-- Passage shown follows --
This week’s other international news story has been events in Afghanistan. As most of the world watches in horror while the Taliban take over control, Turkey continues to seek strategic advantage by trying to agree an arrangement to run Afghanistan’s international airport. If the Taliban needed reassurance that Turkey is sympathetic to hard-line violent Islamist militants, they wouldn’t have far to look.
The news is full of stories about both the Islamist gangs that Turkey has installed in the parts of Syria it has occupied, and of continuing activities by ISIS, whose growth depended on Turkish support. It is not a coincidence that a crisis in the dominant capitalist system is occurring at the same time as the expansion of movements that claim to offer an alternative. These alternative movements also manage to combine their claims of otherworldly salvation with some lucrative exploitation here on earth.
While the Taliban have been happy to monopolise the world’s opium supply, Turkey’s mercenary gangs have concentrated on looting and extortion. Hawar News Agency reports that “Thirty-three citizens and 35 families were abducted by the Turkish occupation forces and affiliated mercenary groups in Afrin villages and districts just in a week.” Often abductions are used to extort ransom, but they also contribute to the general rule of terror.
ISIS continues to carry out attacks in both Syria and Iraq. The Washington Kurdish Institute produces a weekly report that looks at the territories where control is disputed between the Kurdistan Regional Government and the Federal Government of Iraq. This week’s reported ISIS actions include: the kidnap of four workers, one of whom was beheaded; repeated attacks that have caused seventeen villages to be evacuated; a fake checkpoint between Maxmur and Hewlêr, where five travellers were kidnapped and three injured; the kidnap of a Kurdish shepherd; and the destruction of numerous electricity pylons. On Thursday, the Syrian Democratic Forces announced that they had prevented a mass escape of ISIS prisoners who had dug tunnels under their prison in Hasakah.
Across the border in Iran, where dictators exercise their power in the name of a different form of violent Islamism, protests and brutal government crackdown continue as the regime fails to provide the most basic services. And the banning of foreign Covid vaccines is producing predictably disastrous consequences. Videos show piles of body bags and rows of freshly dug graves.
Iranian Kurds who are politically active are not even safe outside Iran. Last week I wrote about the assassination in Sulaimaniyah of a member of the Free Life Party of Kurdistan (PJAK). Last Saturday, the body of another Iranian Kurdish political activist was found shot dead in a hotel room in Hewlêr. Mousa Babakhani was a member of the (Iranian) Kurdistan Democratic Party’s Central Committee, and had been abducted two days earlier. This followed a report of an Iranian plan to assassinate fifty Kurdish journalists and activists who had escaped to the Kurdistan Region of Iraq.
These weekly reviews can often feel like a litany of doom and gloom, but they are also a record of a people who have never ceased to resist and to struggle for something better. That resistance will be celebrated on Sunday, the anniversary of the beginning of the PKK’s armed struggle against the suppression of Kurds in Turkey – a struggle that has opened possibilities for a more sustainable world. Whatever form the struggle takes, we cannot afford to give up.
-- Passage shown concluded --
-- Supplied information follows --
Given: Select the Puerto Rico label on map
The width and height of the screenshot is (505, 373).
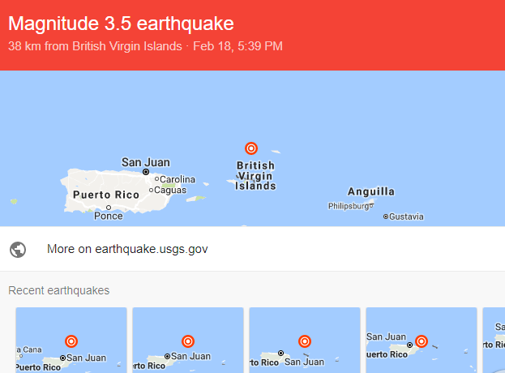Looking at the screenshot, I should coord(106,195).
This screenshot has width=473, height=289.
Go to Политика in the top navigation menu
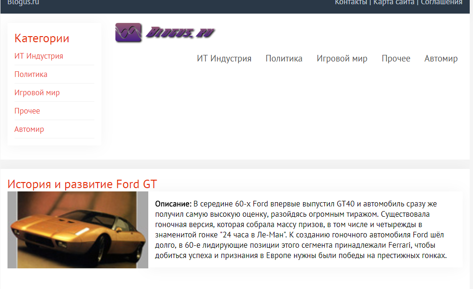point(284,59)
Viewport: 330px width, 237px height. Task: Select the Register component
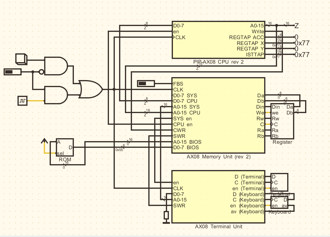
-- Supplied information concluded --
Task A: According to the weekly review, where was Mousa Babakhani's body found?
Task B: Why, according to the weekly review, do Turkey's mercenary gangs in Afrin abduct people? Explain in one to three sentences.
Task C: Return the part of the weekly review that begins at the words "Across the border" and stops after "freshly dug graves.".

Exercise output A: In a hotel room in Hewlêr, where he had been shot dead.

Exercise output B: The abductions are often used to extort ransom. They also contribute to the general rule of terror.

Exercise output C:
Across the border in Iran, where dictators exercise their power in the name of a different form of violent Islamism, protests and brutal government crackdown continue as the regime fails to provide the most basic services. And the banning of foreign Covid vaccines is producing predictably disastrous consequences. Videos show piles of body bags and rows of freshly dug graves.